___ Excerpt to read
A business is not made up of parts but of people. A machine also responds consistently to input and it can be highly sophisticated. A far better definition of a business organisation is that it is a group of people who become a living organism. A business does not respond consistently to input or to people. And because it is made up of people, it is highly complex.
Peter Drucker, the father of business management said “Culture will eat strategy for breakfast, every day”.
A strong and carefully developed culture helps a company to operate smoothly and efficiently while a poorly designed culture can create a toxic work environment and potentially be very costly.
Culture is generally defined as a system of shared meaning or mindset held by members that distinguish an organization from other organizations. This meaning or mindset is based on a set of characteristics that an organization embraces as its values, norms, beliefs, behaviours and artefacts.
A company’s culture is its set of beliefs, traditions, and behavioural norms determine “The way things are done around here”.
Jack Welch, when he was CEO of General Electric (1980 -2000), mandated that GE’s Values be equally as important as performance for everyone in the organization. He was the first corporate leader to demand performance and values from every player in the organization including himself.
“Value is a lofty and a vague word but all it really means is behaviour. Values are how a company wants their employees to act. Managers have to make sure that everyone in the company knows the values. They have to demonstrate the values themselves and lavishly praise and reward them in others and basically always talk about the company values”. Jack Welch, former CEO of General Electric
The leader of an organisation must enable individuals to agree and decide on a Common Goal or Purpose with Shared Behaviours or Values to achieve that goal.
The authors of the Power of Teamwork (Scott Beare and Michael McMillan), inspired by The Blue Angels, write:
“When people come together as a team, share a dream/purpose and focus on reaching their goals together, nothing will hold them back. When the team comes first, personal recognition, interpersonal concerns, relationships, and any number of internal and external issues that can challenge a team’s cohesiveness, are put in proper perspective.
______
___ Dataset excerpt
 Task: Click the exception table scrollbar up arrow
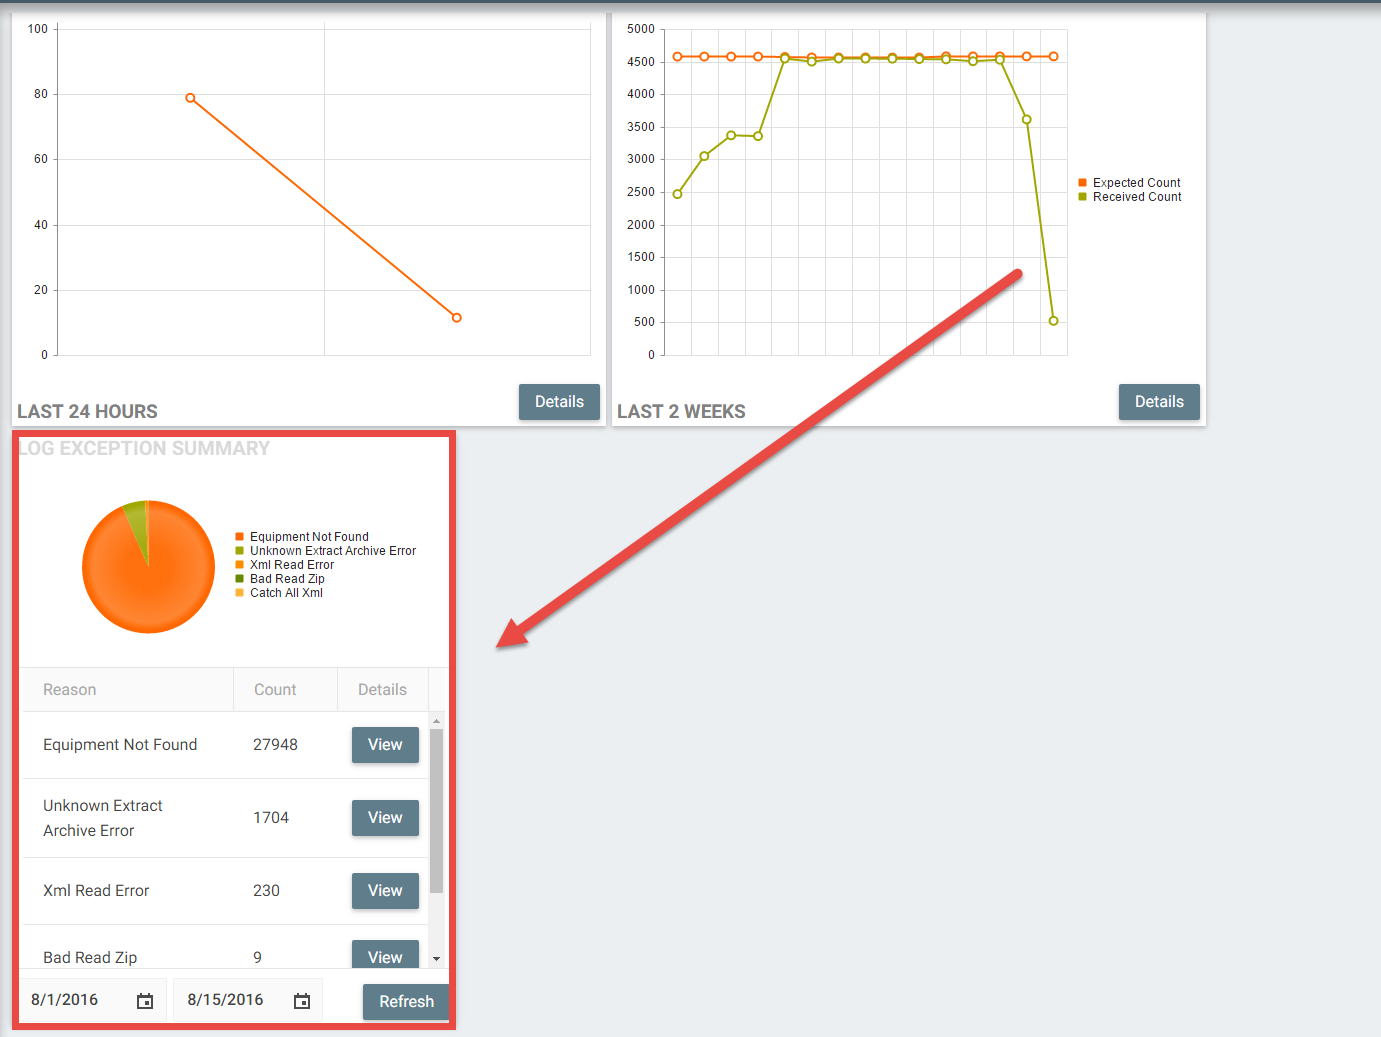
______
- [Task to carry out] Pick up the passage on company culture and teamwork right after its last sentence and continue it.

- [Task response]
Successful teamwork starts at the top with qualified leaders who provide strategic vision and establish team goals and priorities. Leaders must understand group dynamics; remain open-minded and always be aware of the team’s pulse. Ultimately, leaders must take full responsibility for keeping the team focused and for accomplishing the team’s stated objectives.
Teamwork requires training, practice and trust and each member must count on one another to perform. Synergy is a phenomenon where the whole is greater than the sum of the parts. To create positive synergy, teams must have the right people in the right places – all focused on achieving a common goal/serving a common purpose.
A successful team adheres to shared values to guide the team and help them stay on course. Shared values serve to build an effective team, establish its culture, conduct, rules and policies.
The key is having positive values that each individual embraces, lives by and shares with every member on the team. Team values build a sense of unity and establish a bond among team members that can’t be broken. Even in the most difficult times, team values must align with its purpose, mission and actions.
The Leadership Team must be patient and persistent in striving to craft their statement of Purpose and Values. In knowing how to satisfy the needs of clients, staff and shareholders the roots of your core values can be established.